- Text segment
....

Torrey Peters: ‘I worried about the book hurting trans women‘
- Text by Nicola Dinan
- Photography by Serpent's Tail / Dawit N.M.
Torrey Peters’ debut novel, Detransition, Baby, introduces readers to Reece, a trans woman in her late-30s who yearns to be a mother. Her de-transitioned ex, Ames, offers her a peculiar chance at the thing she has long coveted when he reveals that his boss, Katrina, a divorced cis woman fighting her own battle with heteronormativity, is pregnant with his baby.
Detransition, Baby is a liferaft in a flood of inhuman think-pieces about transness. As Peters tells me, “Fiction goes around a lot of parts of the brain. You feel your way through fiction, rather than think your way through fiction. I think that when people feel their way with a character then something in them changes, and the idea of crudely and coldly talking about what someone ‘is’ in an op-ed rings hollow.”
In that respect, Detransition, Baby achieves brilliance. My fellow trans friend confessed to me that she almost doesn’t want cis people to read it, because it would give them a level of insight into her that she isn’t ready for. I can see what she means. I have yet to read another novel that reads as close to a WikiLeaks dump of my private fears and vulnerabilities.
Still, Peters is clearly speaking to more than just the trans experience, and I suspect that readers – trans or not – will recognise an uncomfortable amount of themselves in the book’s central trio. In a conversation with Huck, Peters discusses how her understanding of ‘transness’ evolved while writing the book, embracing fetishises, and juvenile elephants.
Why did you write Detransition, Baby?

....

(Records for finding displayed items)
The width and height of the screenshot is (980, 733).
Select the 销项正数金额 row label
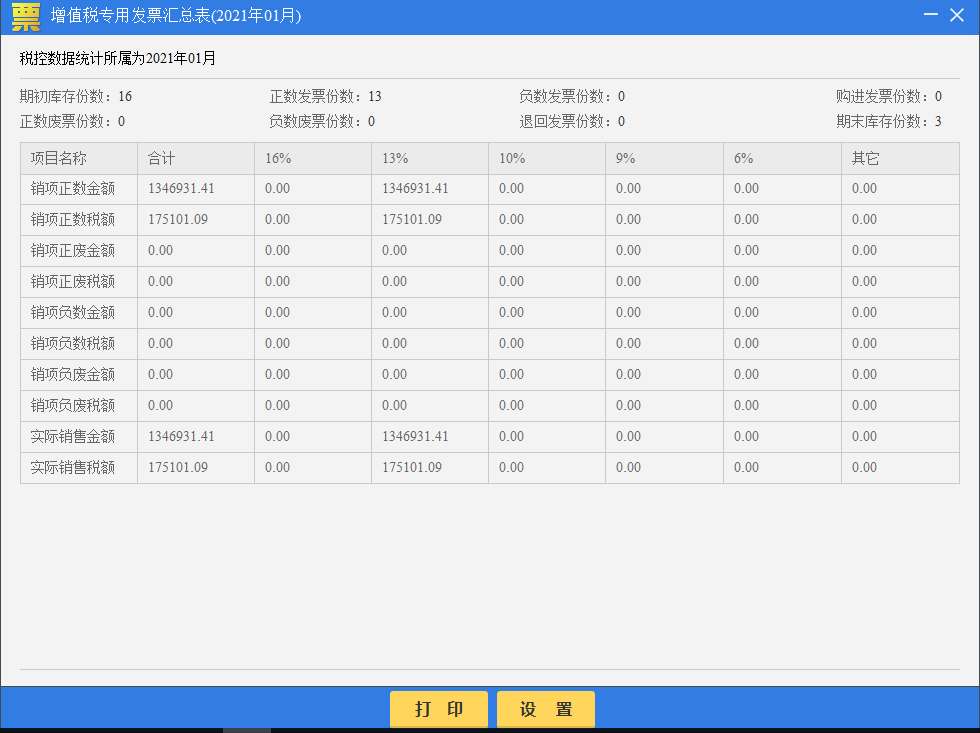coord(73,189)
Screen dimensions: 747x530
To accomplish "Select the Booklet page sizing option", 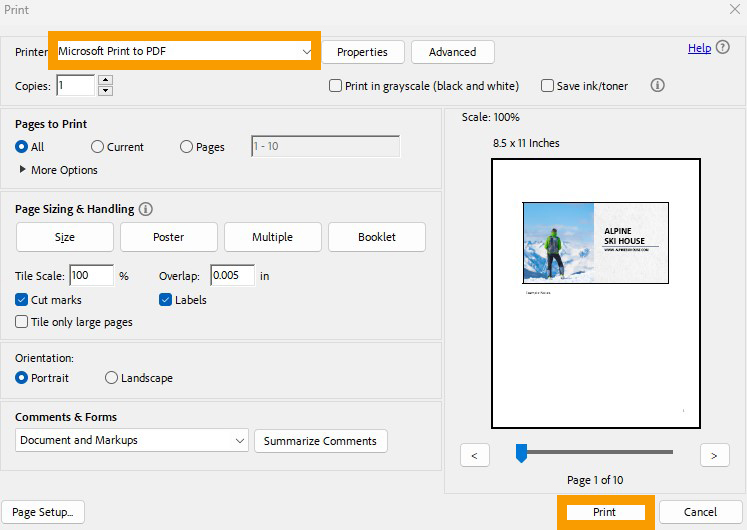I will (377, 237).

....

- Task instructions
1. Name every character from the novel Detransition, Baby who is mentioned in the article about Torrey Peters.
2. According to the article about Torrey Peters, who is pregnant with Ames's baby?

- Answers to the exercise
1. Reece, Ames, Katrina

2. Katrina, Ames's boss, is pregnant with his baby.